Es evidente que la principal característica del instituto ha sido año tras año el desarrollo de importantes procesos.

Hoy con orgullo podemos afirmar que la oncología de finales del siglo XX, es una esperanza de vida y de recuperación para quienes padecen esa enfermedad y luchan para salir adelante.

Es por este motivo que hoy, con inmensa satisfacción inauguramos el nuevo pabellón de pediatría, al servicio de los niños de Colombia que tendrá una capacidad de 21 camas, y se especializará en el cuidado de pacientes críticamente enfermos, que requieren quimioterapia intensiva y cirugía.

Esta nueva unidad nos confirma el liderazgo del instituto en el tratamiento de cáncer en niños procedentes de toda Colombia.

Su mejor bandera, es la lista de 1.300 nombres de niños ya curados, que hoy guardan el recuerdo amable de pasear por estos pasillos, de jugar con sus enfermeras, y sobre todo, de haber recibido el espaldarazo que los exime de cualquier relación con la enfermedad.
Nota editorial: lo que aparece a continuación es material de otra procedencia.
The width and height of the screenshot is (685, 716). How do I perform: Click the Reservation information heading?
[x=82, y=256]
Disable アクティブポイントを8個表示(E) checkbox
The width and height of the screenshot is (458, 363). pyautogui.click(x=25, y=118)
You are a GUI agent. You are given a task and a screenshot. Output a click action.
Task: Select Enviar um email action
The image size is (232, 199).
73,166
También es una buena noticia para el país, la conformación de la Red Nacional de Cancer, constituida por un recurso humano del más alto nivel, tecnología de punta y protocolos científicos adecuados, cuyo nodo inicial para el suroriente estará en el Huila. Gracias a esto muchos enfermos de cáncer en todo el país, en especial los más pobres, tendrán la oportunidad de recibir la mejor ayuda y un óptimo tratamiento médico.
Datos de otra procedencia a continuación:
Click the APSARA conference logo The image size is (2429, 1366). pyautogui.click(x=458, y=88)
Así mismo podemos anunciar al país y a la comunidad científica la adquisición del moderno equipo «Acelerador Váriam», el cual será aliado de este cuerpo humano que ha salvado vidas y que seguirá haciéndolo.

De otra parte la gestión y la adecuada atención al público es funda- mental. Hoy en día, cuando un paciente pide una cita, se le da en un plazo máximo de dos días, en contraste a los 30 días que tardaba este procedimiento en el año anterior.

Mi gobierno confía en la gestión del Instituto de Cancerología: con hechos lo demostramos. Hemos invertido 4.200 millones de pesos en equipos para la unidad de pediatría, dos aceleradores lineales, dos ambulancias y en actualización de equipos para el año 2000.

Las cifras demuestran la eficiencia de este instituto que en el último año logró aumentar su facturación por valor de 7.490 millones de pesos y en el período enero-junio ha recuperado la cartera por más de 4.000 millones de pesos.

En nombre del pueblo colombiano quiero hacer un especial reconocimiento al imponer la Cruz de Boyacá a esta institución que durante 65 años ha velado por la salud de todos nosotros.

Es este un homenaje que rinde el país para agradecer la labor de quienes lo han dado todo por la salud de sus semejantes. Desde la época de su primer director, el profesor José Vicente Huertas, hasta el día de hoy cuando es dirigido por el doctor Carlos Castro, este equipo médico y humano ha trascendido los principios de la excelencia y de la humanidad.

Que sea este el momento para que a oídos de todos ustedes lleguen nuestras palabras de reconocimiento y que sea la oportunidad para invitarlos a continuar trabajando por el nuevo país que nos hemos propuesto construir.

Que sea la lucha contra el cáncer, un ladrillo en la base de la construcción de la nueva Colombia, sana, justa y equitativa.

Un lugar en donde encontremos mejores oportunidades para todos. Por eso los animo a seguir trabajando por la vida.